As the US Postal Service gears up for the introduction of internet postage services, E-Stamp Corp, the San Mateo, California-based start-up, is today announcing what could be a crucial tie-in deal with Microsoft Corp. Microsoft will take the company’s internet stamp software as a featured service on its Office Update website, making it available to Microsoft Office users as soon as the Postal Services gives the go-ahead later this summer. Microsoft has invested twice in E-Stamp, and holds a stake of around 10%. It also has a seat on the company’s board.
Using the services, customers will be able to buy stamps over the internet and print them directly onto envelopes. Trials are currently underway in Washington and California. The services will initially be aimed at small businesses and home offices not large enough to buy or rent a mail metering machine, estimated to be around eight million in number, but eventually it is likely to make existing mail metering systems obsolete. It will also be the basis for a new push by the US Postal Service into priority and express mail services, which will use it as an advantage over the courier firms. One other start-up, Stamps.com, and two traditional mail machine companies, Pitney Bowes Inc and Neopost Inc, are also participating in the trials.
The Microsoft connection could be E-Stamp’s biggest trump card against its chief rival, Stamps.com, previously known as StampMaster Inc. Stamps.com’s internet postage systems doesn’t require and software to be downloaded onto the user’s system, nor does it require the hardware security system. Instead it handles everything from its own secure web site. Analysts have argued that this gives the company an advantage over E-Stamp, which requires users to download software, and includes a hardware-based security system attached to the PC’s parallel port. That device – a secure storage chip made by Dallas Semiconductor Corp – gets round Postal Service rules about storing monetary value on a hard disk. Users can add credit to the vault through online fund transfers from their bank accounts.

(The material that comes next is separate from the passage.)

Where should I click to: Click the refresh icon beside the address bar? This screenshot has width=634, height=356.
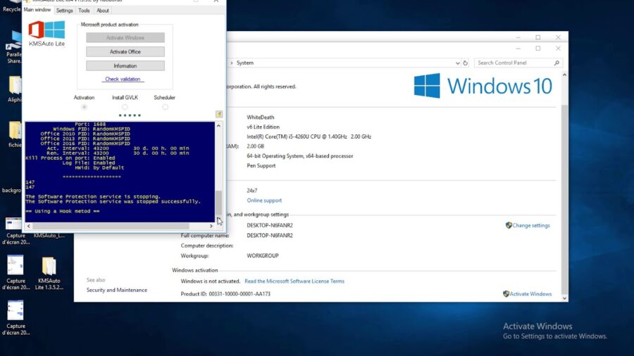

E-Stamp argues that its system isn’t a disadvantage. It says that mail preparation is largely an offline activity in any case, and that its customers value the value of printing stamps without needing a permanent internet connection. We anticipate that 90% of our customers will be using dial-up connections a spokesperson for the company told ComputerWire. It argues that Stamps.com’s software requires cutting and pasting of information between its application and Microsoft Word. With the E-Stamp system, the software is operated directly from an icon on the Office toolbar, and can be used with 17 variations of address books. The hardware vault may also be used for related online services in the future, such as for printing airline or theater tickets, says the company.
E-Stamp also has deals with America Online Inc and Yahoo! Inc, while Stamps.com also has an AOL agreement, and one with Intuit Corp for Quicken. Given its recent anti-trust problems, it’s possible that Microsoft will offer more than one internet postal service in the future. Both services are expected to take a 10% service fee. E-Stamps said the retail price of its system will be under $50.